Now it all started, as the author says, in a big-fat Punjabi wedding in Delhi in December 2012 when he heard his grandma and other older women singing the traditional Punjabi ‘Suhag’ which seemed to his young years monotonous with voices of the women in discord as compared to the contemporary vibrant Punjabi music that he had heard as a boy post the Gurdas Maan era. Conversations with his grandma led him to the pre-Partition colonial era when men and women lived in different worlds under the same roof including his Bibi who hailed from rural Sheikhupura, then in West Punjab and now in Pakistan.
Chats with his “nani” led him to the secluded lives of women of those times when they had only distant-formal relationships even with their fathers. Bibi’s revelations haunted him even when he went for higher studies to Canada. He realised that those times meant two worlds, the world of men of the house and the world of the women. He recounts: “While women did not observe purdah (seclusion) from their fathers, there was a strict etiquette of lihaz, tameez and sharm (deference, decorum and shyness) when daughters and fathers interacted....half a century later these strict patriarchal norms were still a part of her psyche.”
This influenced him so much and the result is an amazingly thick and readable book titled ‘The Lost Heer: Women In Colonial Punjab’, mint fresh from Penguin Viking. One may ask how and why this long and deeply researched project acquired the name of Punjab’s medieval folk heroine? Well Heer, whose legend inspired many kissas (ballads) with the one rendered by the 18th century Punjabi Sufi poet Waris Shah on top of the charts and the hearts. Described as the rebel daughter, she showed great courage in challenging patriarchy, community and clergy who were against her love for the love of her beloved Ranjha. The conservative society of our border state saw to it that the courage of the girls was crushed and so much so that till recent times, through the centuries, no one named their daughter Heer.

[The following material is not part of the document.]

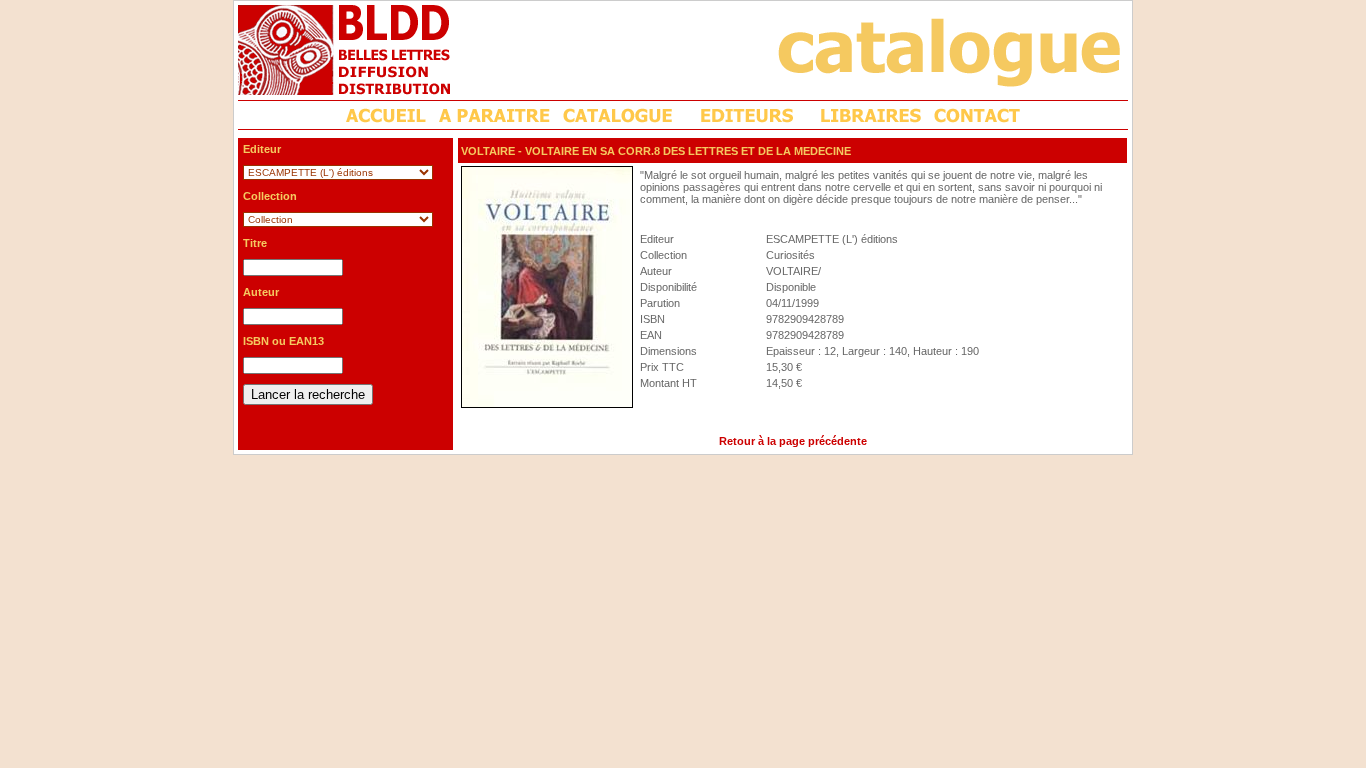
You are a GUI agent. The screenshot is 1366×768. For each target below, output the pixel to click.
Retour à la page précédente (793, 441)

In search of women’s voices
The year 2014 proved to be a turning point for the author, doing his engineering in Toronto, came home to Delhi to spend his summer break after his first year. To keep himself busy he volunteered for the 1947 Partition archive run from Berkeley, California. For four months he interviewed men and women who had migrated from Pakistan. He says: “Men’s stories were more rags-to-riches takes, a story of loss, survival, perseverance and rejuvenation.” However, the women’s stories attracted him more as they talked of more intimate things like family recipes, the pleated ghagras (skirts) of the women and their intriguing purdah schools as well as complete segregation from men. He found that women narratives on the great divide had been bypassed by much of the literature and thus he became more drawn to their narratives and ‘The Lost Heer’ project took root in which he decided to document the voices of women on both sides of the Indo-Pak border. What makes the book exceedingly readable is that it deals not just with facts and numbers but peeps into the hearts and souls of women to bring back stories that touch the soul and inspire the reader, told as they are with the same emotion that women reveal in telling of their lives and times.
The inspiring story of Fatto Mai
Most intriguing and interesting is the story of Fatto Mai. As children we often heard the mention of Bhain Fatto or Mai Fatto for girls who showed some leadership or enterprise. In this book one comes face to face with this brave and courageous woman. As the story goes Fatto’s parents buried her alive when she was born, one of the methods of female feticide in medieval times. When a holy man heard of this he refused to take food from the parents. Repentant, they went and dug the grave and found the baby girl breathing still. She lived and at age nine was married to Ala Singh, chief of the Patiala principality. Those were times when Ahmad Shah Abdali (Durrani) invaded Punjab eight times between 1748 to 1767. This led to the popular phrase ‘Khada-peeta lahe da/ Rehanda Ahmed Shahe da (What you eat or drink is yours and the rest will be taken away by Ahmad Shah) also shaping the Punjabi penchant to live in and enjoy the present. In 1761 while Ala Singh and the Marathas were being targeted at in the Battle of Panipat, Fatto living in Barnala organised all the women and children in carts and moved to the safer citadel of Bathinda and even organised meetings with the Afghans to spare her husband. The book is a rich read and author Amandeep rightly endorses the book saying: “The women protagonists of The Lost Heer tear down the triple walls of colonialism, feudalism and patriarchy to reclaim their space in Punjab’s society”.